In contrast to the quasi-two dimensional geometries of many fish scales, chiton scales are truly three-dimensional structures. However, their mechanism of structural interlocking, a function of their hook-like morphology, is different compared to that in osteoderms, which involve complex, fingerlike interdigitations. Chiton scales are characterized by a single curvature structure consisting of two parts, i.e., a prismatic base and a hook-like upper region that overlaps with neighboring scales. The base of each scale has a diamond-shaped cross-section and is usually inclined backwards, by β = 10–60°. The cross-sectional geometry of the base does not change along its height, and the hook-like region of the scale curves forward, resulting in an imbrication angle α ranging from ca. 90° to ca. 130°. The length ratios of the scales were generally consistent (with some slight variations) among the ten species investigated, and the center of mass of each scale type lies within the basal region, suggesting an intrinsic resistance to tilting under normal compressive loading conditions (Supplementary Fig. 4). This resistance to tilting is also beneficial when the scale armor under a predatory attack-like concentrated loading. As shown in Supplementary Fig. 5, during a puncture test, the indenter tends to slowly slide off the scale surface due to the scales’ curved surface. As the scales do not tilt during this process, the penetration resistance and puncture force gradually increase due to the interlocking effect between the indenter and contacting scales, in contrast to the scale armor in gar fish57.
While geometrically the girdle scales of chitons bear a striking resemblance to the placoid scales of some shark species, which also possess a diamond-shaped base and a dorsal, overlapping hook-like cusp/crown58, these structures have evolved independently in two taxa. Any observed similarities are likely related to their shared protective function. Interestingly, the variation in the degree of overlap observed between neighboring chiton scales, characterized by the ratio A1/Atotal (0.1–0.6), is similar to that seen in fish scales (0–0.76)59,60. One clear advantage of overlapping scales in armors is that they permit movement of individual scales, while still allowing effective coverage of inter-scale regions, leading to uniform protection and resistance to penetration27,61. This protection strategy is not limited to chitons. Similar strategies are also found in the scale and plate-like armor of fish, reptiles, and mammals to protect weak interfaces from direct damage during predatory attacks61,62. Moreover, the chiton dorsal girdle scales are arranged such that they overlap (hook) towards the body, ensuring complete coverage of the transition region between the girdle and the eight overlapping primary dorsal shell plates.

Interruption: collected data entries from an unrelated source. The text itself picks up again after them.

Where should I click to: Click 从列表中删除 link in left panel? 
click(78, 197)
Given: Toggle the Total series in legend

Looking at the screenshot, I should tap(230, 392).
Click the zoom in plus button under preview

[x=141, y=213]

Similar to fish and pangolin scales, chiton scale armors permit a high bending flexibility along the convex direction (i.e., forming a ventral cup toward the substrate), limited only by the elasticity of the underlying and connective soft tissues. Convex flexibility facilitates locomotion and enables animals with scaled armors to adopt extreme defensive postures like rolling into a ball63. In the case of chitons, the convex flexibility also allows the girdle scale armor to tightly conform to bumpy substrates, and thus plays an important role in mitigating water loss, as desiccation poses a great environmental threat for intertidal species like chitons64,65. In addition to convex flexibility, concave flexibility and associated scale interactions are extremely important for scaled animals to resist external loads from predatory attacks, as chitons have a variety of known predators, including birds66, fish67, crabs68, starfish69, lobsters70, octopuses71, and snails72, and also allow the animals to conform to depressions in rocks. In general, the mechanics of concave bending are related to the geometry of the scales and their mechanical properties. Similar to fish scales, the concave flexibility of chiton scales results from scale rotation, with scale–scale contact restricting flexibility beyond a certain point.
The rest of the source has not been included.